2018 Fiscal Year State Budget, NC Budget and Tax Center

House budget the wrong choice for public education

The proposed House budget for public education does not reflect a forward-looking vision for ensuring a high quality education to all North Carolina students. The budget fails to move the needle beyond near pre-recession spending for K-12 education. Excluding additional state funding for educator pay increases (based on a revised teacher salary schedule), under the House budget, state spending for K-12 schools remains below pre-recession funding and does little to boost investments in other areas of public education. All told, this budget reflects a series of wrong choices for North Carolina schools.

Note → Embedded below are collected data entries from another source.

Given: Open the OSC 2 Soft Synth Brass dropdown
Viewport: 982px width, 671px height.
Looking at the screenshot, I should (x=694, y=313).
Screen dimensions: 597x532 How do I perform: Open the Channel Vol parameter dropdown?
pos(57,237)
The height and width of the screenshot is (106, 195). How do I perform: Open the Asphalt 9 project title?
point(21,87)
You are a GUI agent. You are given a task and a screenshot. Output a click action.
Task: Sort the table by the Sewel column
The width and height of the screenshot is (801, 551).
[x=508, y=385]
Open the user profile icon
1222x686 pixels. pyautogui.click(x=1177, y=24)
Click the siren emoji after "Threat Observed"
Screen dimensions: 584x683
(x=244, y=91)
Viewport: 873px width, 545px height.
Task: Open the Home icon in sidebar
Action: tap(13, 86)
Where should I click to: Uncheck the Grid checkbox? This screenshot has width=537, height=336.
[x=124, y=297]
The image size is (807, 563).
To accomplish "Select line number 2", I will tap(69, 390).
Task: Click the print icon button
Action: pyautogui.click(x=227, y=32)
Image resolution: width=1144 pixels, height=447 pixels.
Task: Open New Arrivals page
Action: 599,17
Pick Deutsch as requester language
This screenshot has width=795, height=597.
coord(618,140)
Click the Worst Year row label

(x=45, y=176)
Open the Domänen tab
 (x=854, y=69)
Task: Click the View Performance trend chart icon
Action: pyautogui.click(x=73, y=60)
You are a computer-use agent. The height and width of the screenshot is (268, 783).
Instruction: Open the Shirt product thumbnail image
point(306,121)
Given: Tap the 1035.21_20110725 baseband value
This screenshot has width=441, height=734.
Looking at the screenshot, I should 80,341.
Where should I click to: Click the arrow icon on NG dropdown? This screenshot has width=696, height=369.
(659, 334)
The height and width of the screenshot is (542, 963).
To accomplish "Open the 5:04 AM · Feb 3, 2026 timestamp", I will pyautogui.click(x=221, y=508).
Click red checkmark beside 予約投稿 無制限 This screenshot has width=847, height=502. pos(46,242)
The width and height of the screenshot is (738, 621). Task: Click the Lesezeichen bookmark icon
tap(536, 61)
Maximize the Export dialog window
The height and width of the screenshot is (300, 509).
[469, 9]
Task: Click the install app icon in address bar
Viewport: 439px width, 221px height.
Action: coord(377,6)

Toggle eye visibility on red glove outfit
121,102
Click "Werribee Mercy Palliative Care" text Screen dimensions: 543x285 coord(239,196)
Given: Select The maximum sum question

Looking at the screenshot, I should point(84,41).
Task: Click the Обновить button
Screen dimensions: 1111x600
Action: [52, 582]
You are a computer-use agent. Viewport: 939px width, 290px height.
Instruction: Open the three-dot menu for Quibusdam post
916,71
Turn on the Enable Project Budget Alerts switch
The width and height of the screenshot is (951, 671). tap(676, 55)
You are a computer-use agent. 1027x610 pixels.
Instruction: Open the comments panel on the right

Highlights from the House budget for public schools include:

  • With nearly 91,000 more students in K-12 classroom since 2008, state funding per pupil basis is 5.4 percent below pre-recession spending. When excluding additional state funding for educator pay increases, total spending for public schools in this budget is 0.51 percent below 2008 pre-recession spending when adjusted for inflation.
  • Does not include $293 million in additional state funding needed to meet state mandated class size reduction over the next two years. This unfunded mandate will likely mean that school systems across the state will have to cut specialty teachers in order to offset the cost of new core subject teachers needed to bring down class sizes in the 2018-19 school year.
  • Greater use of lottery receipts, rather than General Fund dollars, for public education investments. For example, the House budget cuts state funding for non-instructional support by $11.6 million and an additional $2 million cut the following year and replaces with lottery receipts. The budget includes a $50 million one-time cut in state General Fund funding for transportation services and replaces with lottery receipts.
  • Includes a total of $8 million in state funding cuts for small innovative and specialty high schools as well as small county supplemental funding in part due to changes to allocation methods and other changes to the programs.
  • Nearly doubles state funding for vouchers (the Opportunity Scholarship program) that allows students to attend private K-12 schools using public dollars. State leaders have ensured that the program will be provided additional state funding in the years ahead despite the program not being evaluated.
  • Provides additional $10.3 million in one-time state funding for textbooks and digital resources for the 2017-18 school year. Under the House budget, state funding for this area of the public education budget would be 51 percent below 2010 peak spending and we would need $47 million to meet the current state-wide need.
  • No additional state funding is provided includes instructional supplies – the existing funding level is less than half its peak 2010 investment level. The House budget also fails to provide additional state funding for school nurses in order to get the school nurse-to-students ratio closer to national standard of one nurse for per 750 students.
  • Provides $11.3 million to increase the funding cap allotment for children with disabilities and includes $10 million to develop a plan to modernize business systems used by DPI.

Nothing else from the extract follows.